Configure the cross-database Spark SQL node
- On the details page of the task flow, double-click the cross-database Spark SQL node that you created on the canvas.
- On the configuration page, configure the ${today} variable that specifies the current date. For more information about variables, see Variables.
- Add the OSS bucket to store and analyze data.
- Add the MySQL database that stores order tables and commodity tables.
- Enter Spark SQL statements in the SQL editor and click Save.

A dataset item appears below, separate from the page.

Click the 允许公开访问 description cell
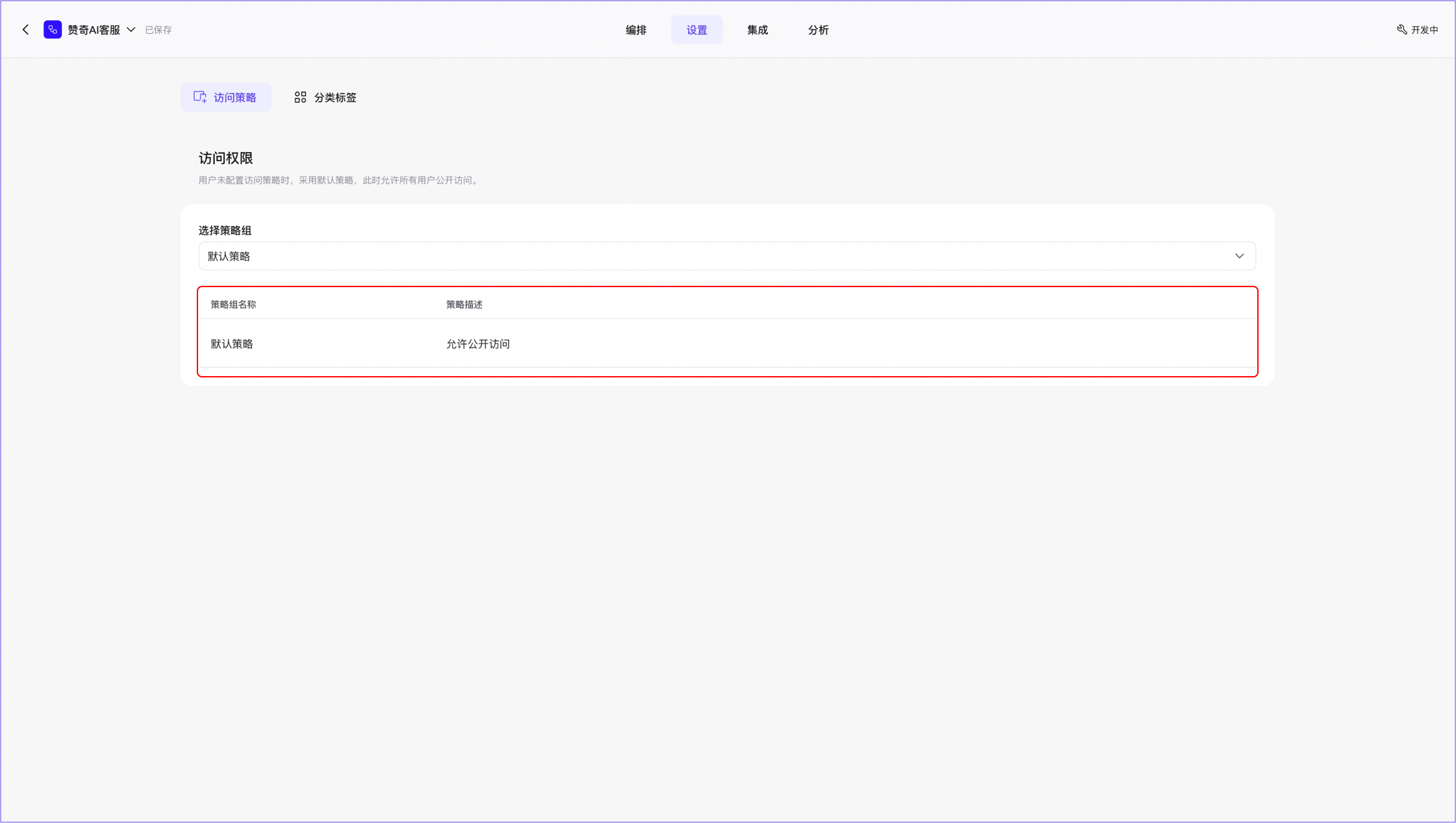This screenshot has height=823, width=1456. click(x=478, y=344)
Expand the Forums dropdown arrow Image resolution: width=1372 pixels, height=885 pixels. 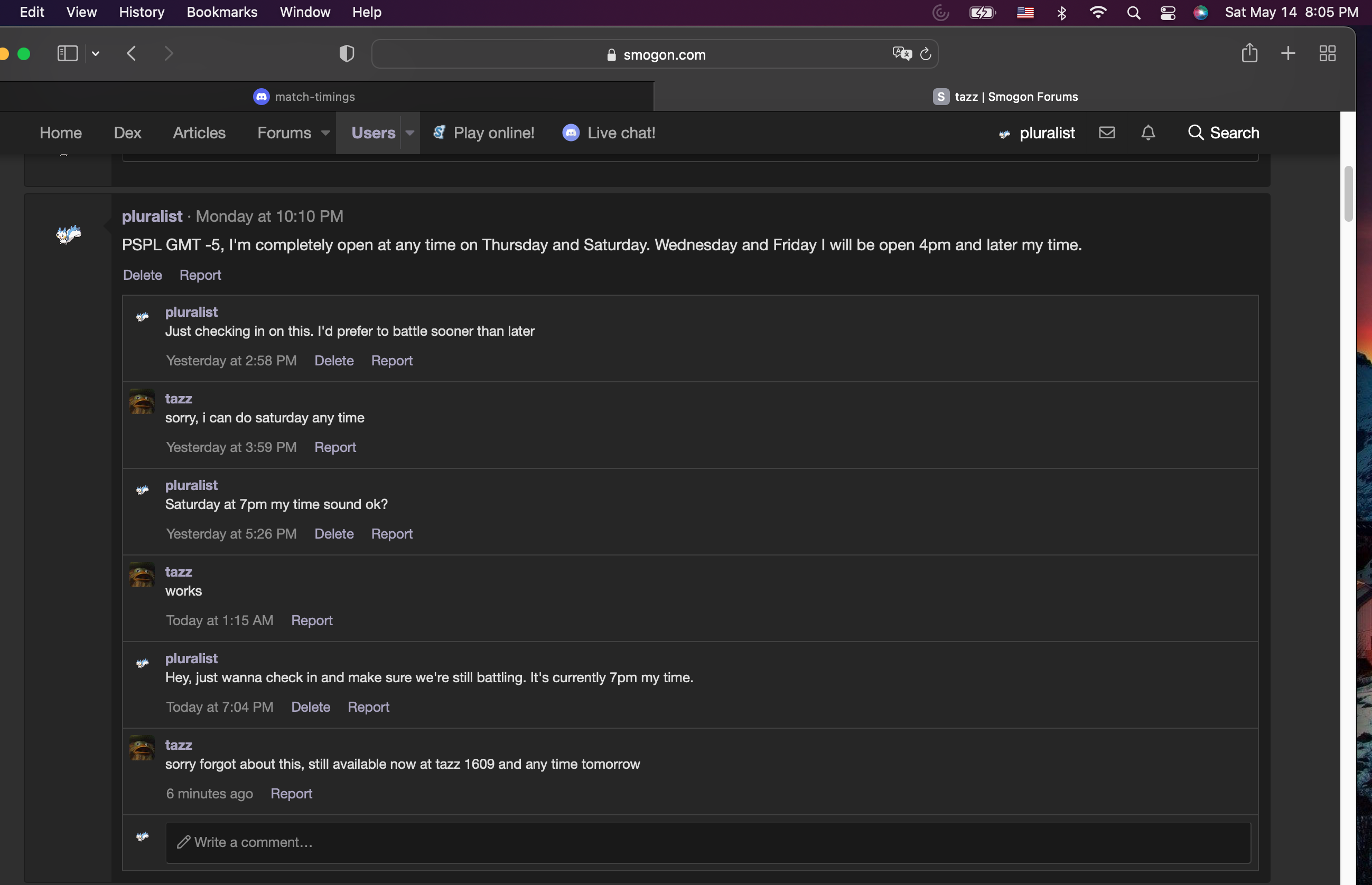coord(325,133)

/* Use the Spark SQL syntax to write SQL statements. A table is referenced as alias.table_name. */ /* Create a table named t_order in the OSS bucket and add dt as a partition field. */ CREATE TABLE oss.t_order ( id bigint COMMENT 'Primary key', product_id bigint COMMENT 'Commodity ID', gmt_create timestamp COMMENT 'Creation time', gmt_modified timestamp COMMENT 'Modification time', customer_id bigint COMMENT 'Customer ID', price decimal(38,8) COMMENT 'Price', status string COMMENT 'Order status', province string COMMENT 'Province', dt string comment 'Data timestamp partition' ) partitioned by (dt) COMMENT 'Order table'; insert overwrite oss.t_order partition(dt='${bizdate}') select id, product_id, gmt_create, gmt_modified, customer_id, price, status, province from demo_id.t_order o where o.gmt_create>= '${bizdate}' and o.gmt_create< '${today}'; /* Create a table named t_product in the OSS bucket. */ CREATE TABLE oss.t_product ( id bigint COMMENT 'Primary key', name string COMMENT 'Commodity name', type string COMMENT 'Commodity type', gmt_create timestamp COMMENT 'Creation time', gmt_modified timestamp COMMENT 'Modification time' ) COMMENT 'Commodity table'; /* Synchronize full data from the demo_id.t_product table to the oss.t_product table. */ insert overwrite oss.t_product select id, name, type, gmt_create, gmt_modified from demo_id.t_product; /* Create a table named t_order_report_daily in the OSS bucket and add dt as a partition field. */ CREATE TABLE oss.t_order_report_daily( dt string comment 'Data timestamp partition', product_type string comment 'Commodity type', order_cnt bigint comment 'Order quantity', order_amt decimal(38, 8) comment 'Order amount' ) partitioned by (dt) comment 'Orders per day'; /* Insert data by partition. */ insert overwrite oss.t_order_report_daily partition(dt='${bizdate}') select p.type as product_type, count(*) order_cnt, sum(price) order_amt from oss.t_product p join oss.t_order o on o.product_id= p.id where o.gmt_create>= '${bizdate}' and o.gmt_create< '${today}' group by product_type;
You can store objects in OSS buckets in the CSV, Parquet, ORC, or JSON format. By default, the objects are stored in the CSV format. You can use the
USING
clause to specify a format in the CREATE TABLE statement.The following example shows how to specify the Parquet format:
CREATE TABLE oss.t_order ( id bigint COMMENT 'Primary key', product_id bigint COMMENT 'Commodity ID', gmt_create timestamp COMMENT 'Creation time', gmt_modified timestamp COMMENT 'Modification time', customer_id bigint COMMENT 'Customer ID', price decimal(38,8) COMMENT 'Price', status string COMMENT 'Order status', province string COMMENT 'Province', dt string comment 'Data timestamp partition' ) USING PARQUET partitioned by (dt) COMMENT 'Order table';
Publish the cross-database Spark SQL node
- On the details page of the task flow, click Try Run in the upper-left corner of the canvas. Click the Execution Logs tab to view the execution results.
- If
status SUCCEEDED
appears in the last line of the logs, the task flow is successfully run. - If
status FAILED
appears in the last line of the logs, the task flow fails to be run.Note If the task flow fails to be run, view the node on which the failure occurs and the reason for the failure in the logs. Then, modify the configuration of the node and try again.
- If
- Enable scheduling for the task flow.
- Click the blank area on the canvas.
- Click the Task Flow Information tab.
- In the Scheduling Settings section, turn on Enable Scheduling. For more information, see Configure a task flow.
- Publish the task flow. After the task flow is published, it is automatically run based on the specified scheduling cycle.
- Click Publish in the upper-left corner of the canvas.
- In the Publish dialog box, set the Remarks parameter and click OK.